Choco-what?

In an article in yesterday’s New York Times, Julia Moskin writes

ChocolatesChocolate has developed a peculiar aftertaste.

It isn’t the flavor I find odd; it’s the fetish. The “death by chocolate” desserts and “decadent” chocolate truffles, the “indulgent” chocolate-scented spa treatments and overly intense T-shirt slogans (“I am a woman of many moods — and all of them need chocolate”).

Chocolate, a perfectly delicious food, is now saddled with this heavy-breathing reputation.

“Yes!” I thought as I read it, “Yes, that’s precisely it! All of this obsession is so weird.” I don’t like chocolate—I’ve never understood the hysteria that surrounds it. I read on, hoping that there would be further deconstruction of the chocolate obsession, but the article quickly changes gears, segueing into a discussion of the delights of brownies (somehow, it seems, they avoid the “heavy breathing” connotation; if Moskin thinks so, she’s clearly never let loose a tray of brownies in a dormitory).

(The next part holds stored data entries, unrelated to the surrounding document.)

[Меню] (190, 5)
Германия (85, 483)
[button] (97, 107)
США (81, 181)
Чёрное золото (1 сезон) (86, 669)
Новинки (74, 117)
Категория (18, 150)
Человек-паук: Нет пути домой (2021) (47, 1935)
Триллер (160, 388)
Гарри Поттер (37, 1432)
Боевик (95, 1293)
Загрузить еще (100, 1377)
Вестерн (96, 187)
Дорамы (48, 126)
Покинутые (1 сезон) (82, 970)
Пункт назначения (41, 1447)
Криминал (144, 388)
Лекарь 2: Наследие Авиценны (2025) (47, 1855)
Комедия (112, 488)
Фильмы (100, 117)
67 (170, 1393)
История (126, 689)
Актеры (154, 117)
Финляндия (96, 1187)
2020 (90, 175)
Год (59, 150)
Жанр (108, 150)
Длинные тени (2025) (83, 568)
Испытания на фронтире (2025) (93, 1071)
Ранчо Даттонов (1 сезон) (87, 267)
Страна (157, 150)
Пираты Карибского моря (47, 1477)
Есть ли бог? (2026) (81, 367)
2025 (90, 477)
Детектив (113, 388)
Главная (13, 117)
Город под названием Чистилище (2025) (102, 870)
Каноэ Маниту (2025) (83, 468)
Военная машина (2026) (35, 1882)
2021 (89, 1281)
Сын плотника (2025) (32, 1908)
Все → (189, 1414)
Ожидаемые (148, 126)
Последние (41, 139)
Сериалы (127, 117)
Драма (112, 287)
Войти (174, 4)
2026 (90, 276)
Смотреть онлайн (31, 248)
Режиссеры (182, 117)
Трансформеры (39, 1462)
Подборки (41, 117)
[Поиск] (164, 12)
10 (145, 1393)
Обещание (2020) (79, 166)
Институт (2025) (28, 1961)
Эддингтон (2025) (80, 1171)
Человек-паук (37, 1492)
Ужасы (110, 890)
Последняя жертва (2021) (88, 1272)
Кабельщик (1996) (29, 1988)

I’d like to see someone address this obsession from my point of view. In other words, I’d like someone to look at chocoholism not as the natural, inherent state of things, but as something different. Why is it that when a person says they don’t like, say, caramel, no one finds that preference odd or unlikely, but when a person expresses a distaste for chocolate, they get funny looks and disbelieving comments. “Really? You don’t like chocolate? You can’t be a woman.” (Someone actually said that to me once. I was astonished to discover that womanhood was not conferred by one’s chromosomes but instead by one’s affinity for the fruit of the cacao tree.) What is it about chocolate that makes so many people believe a taste for it to be so fundamental? I’m not looking for biological or chemical explanations—I believe the obsession is built over those scientific bases, a sociocultural frosting of mania on top of the biological layer cake.